IDBI Bank's net profit for the fourth quarter of fiscal year 2025-26 declined by 5.3% year-over-year, reaching ₹1,943 crore compared to ₹2,051 crore in the same period last year. This drop occurred even as Net Interest Income (NII) rose by a healthy 17.1% to ₹3,851 crore from ₹3,290 crore. The bank's performance was impacted by increased operational costs and higher provisioning requirements.
Higher Costs and Provisions Squeeze Profits
The bank's operating profit saw a 4.7% decrease, falling to ₹3,043 crore from ₹3,195 crore year-on-year. At the same time, provisions jumped 22.4% to ₹285 crore from ₹233 crore in the previous year's quarter. These pressures on operating profit and increased provisions directly offset the gains from higher net interest income, leading to the lower net profit. While the Net Interest Margin (NIM) increased by 15 basis points year-over-year to 4.15%, the core NIM was 3.34%. However, funding costs rose, with the cost of deposits climbing to 4.60% and the cost of funds reaching 4.71%.
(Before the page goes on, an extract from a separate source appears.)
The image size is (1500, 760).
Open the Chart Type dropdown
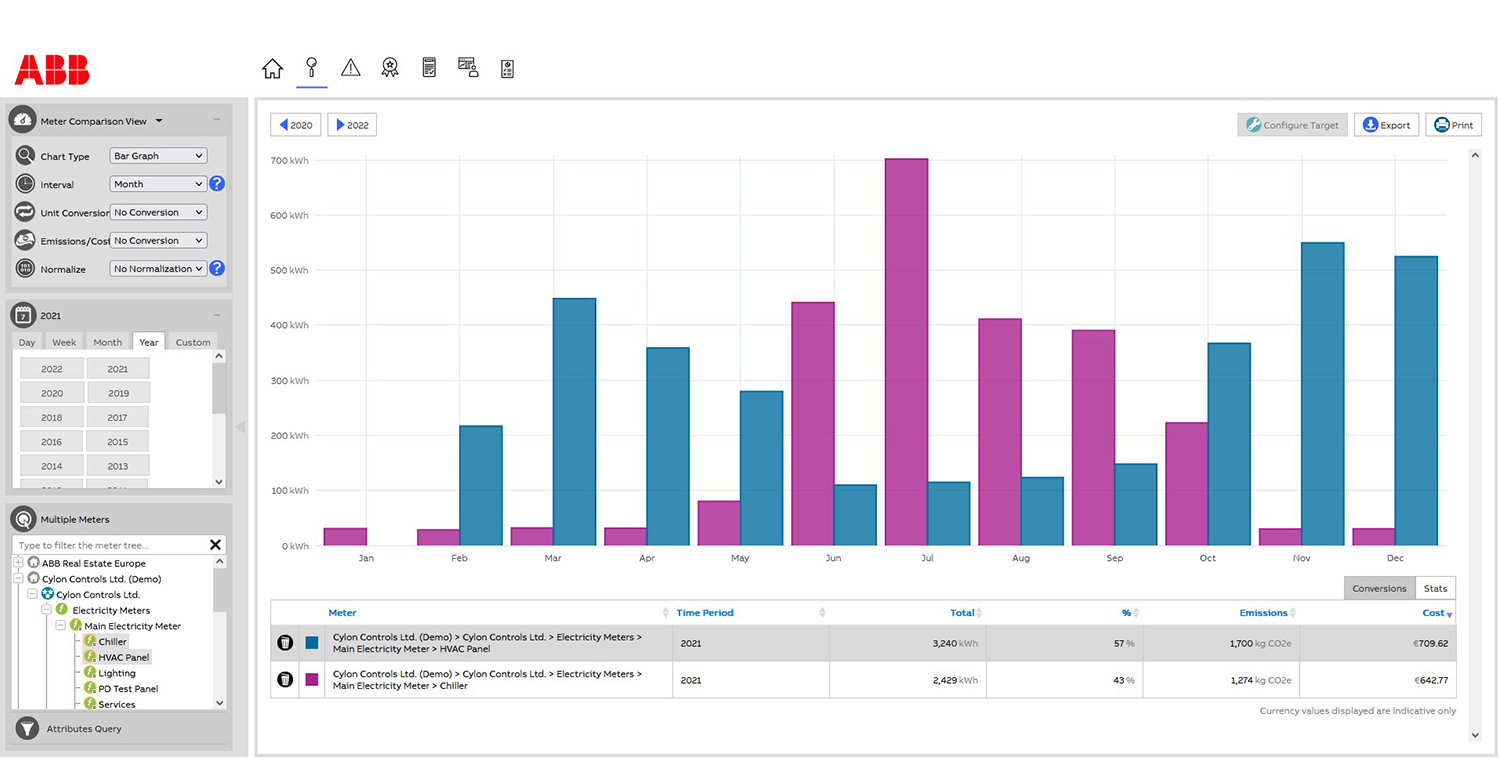tap(157, 155)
Asset Quality Improves Sequentially
IDBI Bank showed improvements in its asset quality on a quarter-over-quarter basis. Gross Non-Performing Assets (GNPA) decreased to 2.32% in Q4 FY26 from 2.57% in the prior quarter, and Net NPAs fell from 0.18% to 0.15%. The Provision Coverage Ratio (PCR) remained strong at 99.39%, providing a solid buffer against potential loan losses. The growth in retail net advances, up 16% year-on-year, also indicates stability in the bank's loan origination and management.
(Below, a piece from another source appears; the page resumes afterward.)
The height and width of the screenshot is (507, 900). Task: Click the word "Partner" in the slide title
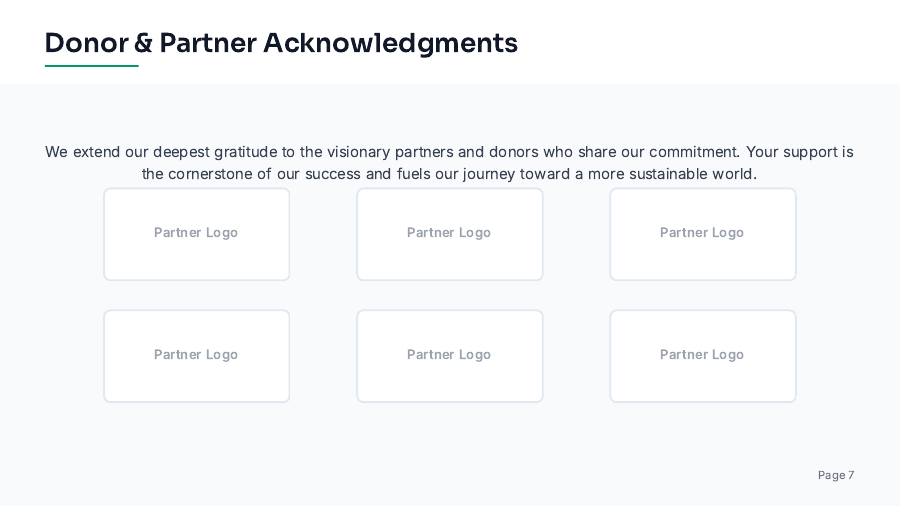point(207,43)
Valuation and Peer Performance
IDBI Bank has a market capitalization of about ₹82,546 crore and trades at a Price-to-Earnings (P/E) ratio of approximately 8.9x on a trailing twelve-month basis. This valuation places it as a value stock, trading below its 10-year median P/E of 15.69x. Its Return on Equity (ROE) for Q4 FY26 was 14.35%, a decrease from 20.40% a year ago. In comparison, Indian Bank saw a 4.97% net profit growth with a 11.27% NII increase, though its NIM declined and provisions rose. Federal Bank reported a 22.2% net profit jump, aided by lower provisions. IDFC First Bank achieved strong loan growth and a high NIM of 5.9%, while HDFC Bank maintained a steadier pace. The broader public sector banking index is at record highs, and small finance banks are also expecting strong results, suggesting a generally positive sector environment that IDBI Bank is not fully leveraging.
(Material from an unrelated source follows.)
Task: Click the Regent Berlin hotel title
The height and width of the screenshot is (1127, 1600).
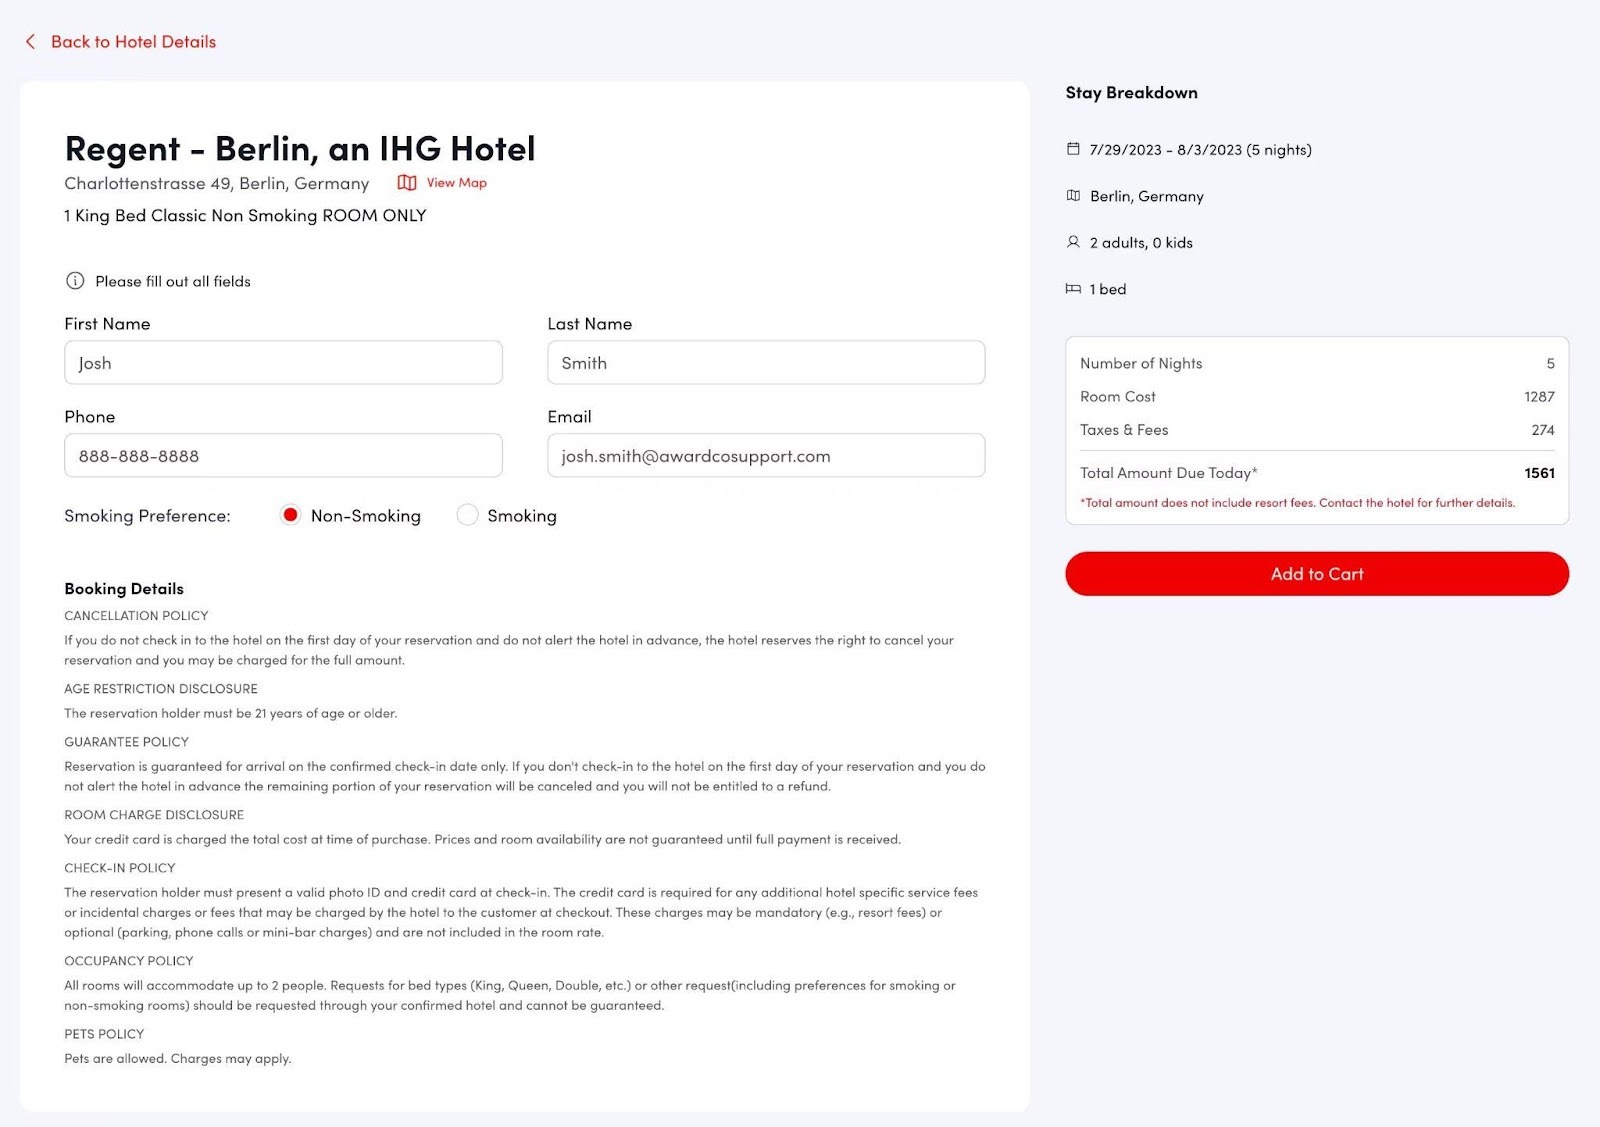Action: [x=300, y=149]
Concerns Remain Despite Growth
Despite the rise in NII and better asset quality metrics, several factors temper the outlook. The net profit decline points to significant operational challenges. The bank also holds ₹3,35,786 crore in contingent liabilities, representing a considerable off-balance sheet risk. The year-over-year decrease in ROE and the context of the P/E ratio raise questions about future earnings growth potential. Analyst sentiment generally leans towards caution, with 'Sell' ratings and mixed institutional investor activity, including a reduction in holdings by domestic investors. The sharp 47% sequential profit drop in Q3 FY26 also suggests earnings volatility. While the bank is transitioning to a 'Private Sector Bank' for regulatory reasons following LIC's majority stake acquisition, this change has not yet led to consistent profit growth.
Outlook and Market Reaction
Investor reaction to the Q4 FY26 results was muted, with shares trading down from intraday highs after the announcement. Although the bank's reported profit of ₹1,943 crore exceeded analyst expectations of ₹1,680 crore, the ongoing trend of declining net profit despite revenue growth signals persistent challenges. Management's guidance for fiscal year 2027 will be key for future performance assessments, but current analyst views suggest continued skepticism about a rapid recovery.